» DATA TO PROCESS
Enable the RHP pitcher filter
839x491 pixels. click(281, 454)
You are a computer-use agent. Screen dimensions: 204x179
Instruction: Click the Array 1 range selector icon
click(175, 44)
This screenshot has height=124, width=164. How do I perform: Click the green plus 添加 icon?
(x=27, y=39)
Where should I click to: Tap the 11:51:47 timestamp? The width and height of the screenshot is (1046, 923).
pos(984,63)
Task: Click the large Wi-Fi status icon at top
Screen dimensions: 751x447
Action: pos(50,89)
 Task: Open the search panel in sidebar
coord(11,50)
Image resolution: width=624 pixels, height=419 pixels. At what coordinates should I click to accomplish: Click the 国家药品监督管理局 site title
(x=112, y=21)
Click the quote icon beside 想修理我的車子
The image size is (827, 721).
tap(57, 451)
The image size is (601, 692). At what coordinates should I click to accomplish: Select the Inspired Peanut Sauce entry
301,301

...

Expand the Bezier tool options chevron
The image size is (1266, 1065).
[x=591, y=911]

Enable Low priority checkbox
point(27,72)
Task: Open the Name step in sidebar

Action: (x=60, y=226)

==

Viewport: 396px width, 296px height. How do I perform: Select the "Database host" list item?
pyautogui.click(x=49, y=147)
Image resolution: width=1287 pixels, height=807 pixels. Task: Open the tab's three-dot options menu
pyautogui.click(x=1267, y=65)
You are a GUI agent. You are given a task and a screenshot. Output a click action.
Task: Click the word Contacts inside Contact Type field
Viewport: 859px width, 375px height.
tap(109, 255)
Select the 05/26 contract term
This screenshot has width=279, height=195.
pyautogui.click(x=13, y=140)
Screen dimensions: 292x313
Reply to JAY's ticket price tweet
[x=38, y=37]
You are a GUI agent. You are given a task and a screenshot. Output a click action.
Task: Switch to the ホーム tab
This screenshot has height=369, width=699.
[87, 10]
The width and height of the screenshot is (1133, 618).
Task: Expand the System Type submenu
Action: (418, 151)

» TO DO
Beginning with the line containing "Viewport: 396px width, 296px" in the material above, copy every line exactly until you have copied the line containing "Task: Click the word".

» WRITTEN SOLUTION
Viewport: 396px width, 296px height. How do I perform: Select the "Database host" list item?
pyautogui.click(x=49, y=147)
Image resolution: width=1287 pixels, height=807 pixels. Task: Open the tab's three-dot options menu
pyautogui.click(x=1267, y=65)
You are a GUI agent. You are given a task and a screenshot. Output a click action.
Task: Click the word Contacts inside Contact Type field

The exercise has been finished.